I just sat here and reread all of my posts (through some tears and laughter) and something is striking a nerve. The post where I told the story of finding out about Reese having DS makes me sad. Not sad, as in, I'm sad she has DS... but sad about some of the things I felt and said. To you, it looked as though I was this tough cookie who found out about her daughters diagnosis and is taking it with a grain of salt. To me, seeing things I said like, "this bad news", or "devastating blow" make me mad at myself. I understand I had every right to feel that way, I'm human. I guess it's just the "ignorance of the unknown" that made me say those things. In no way was it bad news. My doctor didn't tell me she had an incurable tumor, or that they were going to have to perform some rare surgery that day. He told me she had one more chromosome than everyone else. I remember thinking how calm he was and how he must have felt so bad to have to tell us that. Nope, he was calm as a cucumber because he knew we'd be A-ok. I love our doctor and Reese is his special little patient. The nurses love her and one even said, "maybe Dr. Vadala can give Reese her first job one day!" In no way was it a devastating blow. At the time it may have felt like it, but how could I think the term "devastating"? Of all the words to describe my feelings for my baby, and I chose "devastating?" What if Reese read this one day? What about when my other children read it? I don't want them to EVER think this was "bad news" or "devastating". They need to know they're the best things that ever happened to me and all of our struggles we may have are just what make us unique and special.
This leads me to believe I'm an emotional writer. In the beginning of this whole thing, I was so overly emotional and had so many different feelings going on, it helped me to write it all down and share it with you.

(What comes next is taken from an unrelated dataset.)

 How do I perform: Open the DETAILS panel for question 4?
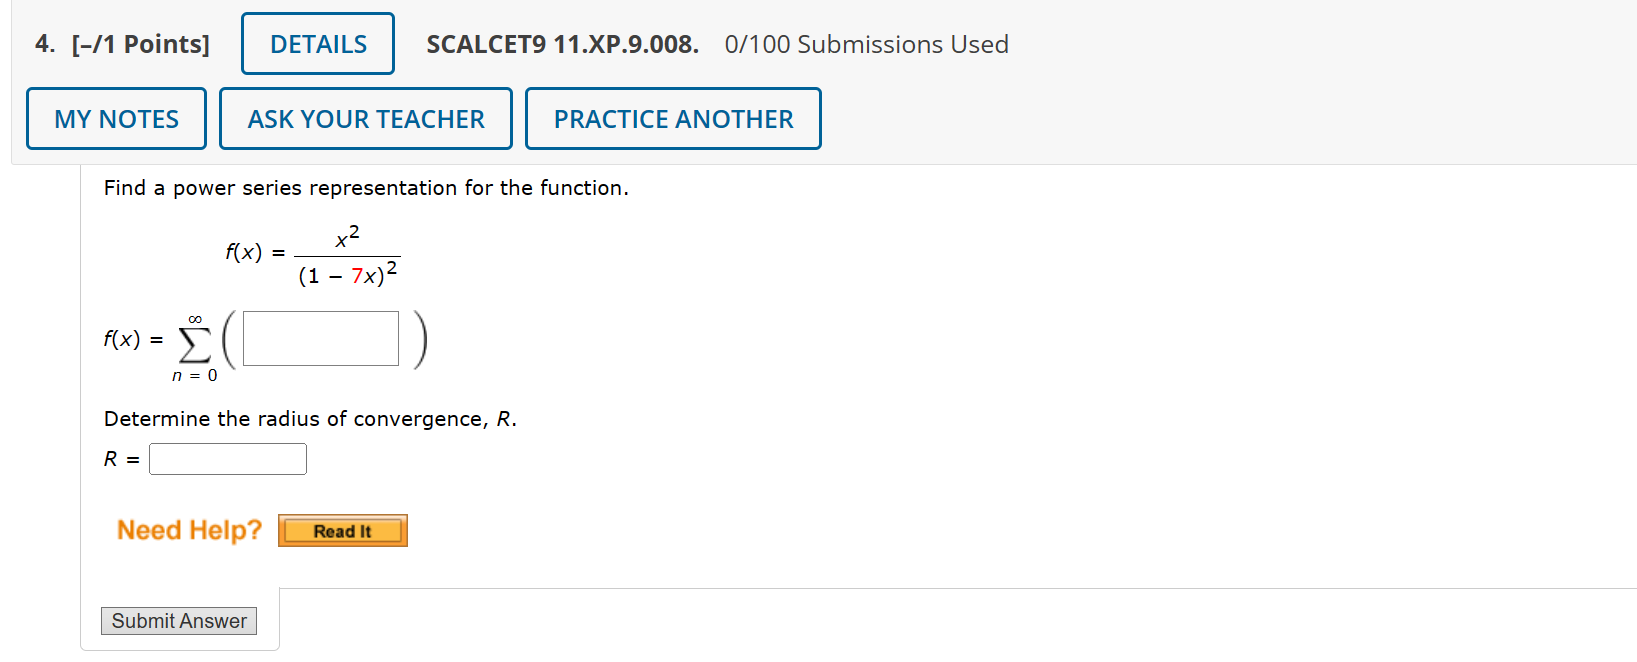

I figured you guys didn't want to hear about our every day typical life, which is just that, typical. We wake up in the morning, get ready for work/babysitter, go to said work/babysitter, get home, have dinner, do our bed time routine, and go to bed just to do it all over again the next morning.
Now, having gone back and read the emotional times, I feel as though I owe it to other new moms to DS to keep writing. To keep telling stories about our life. To tell you just how normal our life is, so you, too can not think of finding out your baby has Down Syndrome as "bad news" or "devastating". So you can see how wonderful of a thing it is, and that everything is going to be ok. If this blog could reach at least one new mom and take away one ounce of the pain she's feeling, then it has served its purpose. I'm not saying everything is going to be rainbows and butterflies, but find a family who is. Sometimes, I will still get the tiniest little pain in my gut when I see something that reminds me Reese may be a little behind... but then I have amazing mommies who keep me in check and tell me things like, "Do you think Reese gives a sh*t about those other kids walking before her?"... (that really happened) and I die laughing and think, you're totally right! So really, not only do I owe this to other new mommies of angels like mine, but I owe it to her.